CONCEPT Cited by 1 source
Document storage compression¶
Definition¶
Document storage compression is the per-block compression
applied by a database's storage engine before writing pages to
disk; pages are decompressed when loaded back into the cache. In
MongoDB's WiredTiger storage engine
this is configurable per collection via
storage.wiredTiger.collectionConfig.blockCompressor.
Available algorithms:
- snappy — WiredTiger's default. Google's fast compression library; moderate ratio, very low CPU overhead. Designed for "fast over small."
- zstd — higher ratio than snappy at higher CPU cost; added as a WiredTiger option to let workloads dominated by disk I/O (not CPU) trade CPU cycles for bytes on disk.
- zlib — legacy, highest ratio but significantly more CPU per page; rarely chosen in modern deployments.
- none — no compression. Every read / write is literal BSON on disk.
Why it matters for schema iteration¶
A schema change's on-disk footprint is not the same as its
in-memory footprint, because compression operates between them.
MongoDB's collStats
surfaces both:
- Data size — total uncompressed BSON bytes (in-memory form).
- Storage size — total compressed bytes on disk.
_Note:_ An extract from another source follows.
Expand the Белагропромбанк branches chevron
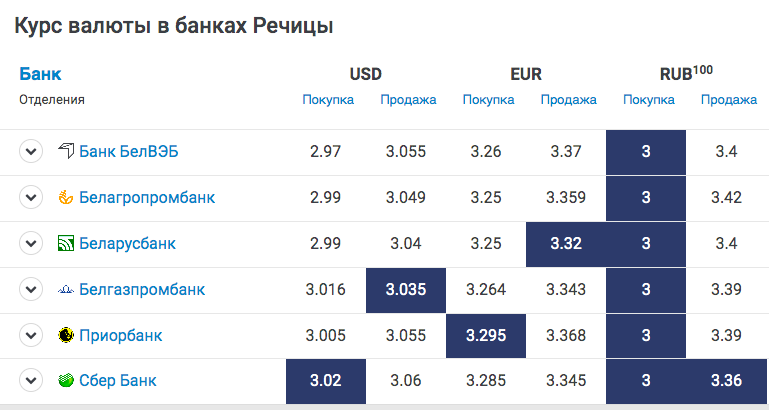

- Index size — uncompressed index B-tree bytes (separate
budget; indexes also get compressed via WiredTiger's
prefix_compressionby default).
Schemas with lots of repeated structure compress better. The
MongoDB Cost of Not Knowing Part 3 dynamic-schema approach —
sub-documents with tiny integer counters and numeric field
names — compresses very well under snappy because the repeating
{a: N, n: N, p: N, r: N} shape is dictionary-friendly.
Measured from the case study (appV5R3 vs appV6R1):
| Revision | Data (uncompressed) | Storage (compressed) | Ratio |
|---|---|---|---|
| appV5R3 | 11.96 GB | 3.24 GB | ~3.7× |
| appV6R1 | 8.19 GB | 2.34 GB | ~3.5× |
| appV6R0 | 11.10 GB | 3.33 GB | ~3.3× |
Trade-offs¶
- Lever 1: ratio vs CPU. Snappy → zstd → zlib is a monotone progression on both axes. On a disk-bound workload (what Part-3's intro paragraph names as the remaining bottleneck from Part 2's appV5R4), swapping snappy for zstd trades CPU for bytes-read-from-disk; on a CPU-bound workload the same swap regresses.
- Lever 2: schema vs compressor choice. A dynamic schema like the one in MongoDB's case study is a schema-level compression — it removes redundancy before WiredTiger sees it. The remaining on-disk bytes are harder to compress further because a schema-level pre-compression has already removed the easy repeats.
- Read-path decompression cost is always paid. Pages in cache are uncompressed; compression savings apply to the disk I/O path and storage cost, not the WiredTiger cache footprint.
- Index compression is separate. WiredTiger prefix- compresses index keys by default but the cache accounting is of uncompressed index bytes — shrinking data compression doesn't help an oversized index.
Seen in¶
- sources/2025-10-09-mongodb-cost-of-not-knowing-mongodb-part-3-appv6r0-to-appv6r4 — article's intro paragraph explicitly names "modifying the storage compression algorithm" as a Part-3 lever alongside the dynamic schema. The raw we captured covers only the dynamic-schema side (appV6R0 + appV6R1 fully; appV6R2 stats only); one or more of the missing appV6R2 / R3 / R4 revisions presumably swaps snappy → zstd or disables compression. The numeric data vs storage ratios across appV5R3 / appV6R0 / appV6R1 in the case-study tables presume WiredTiger's default snappy on all three (not explicitly named in the raw).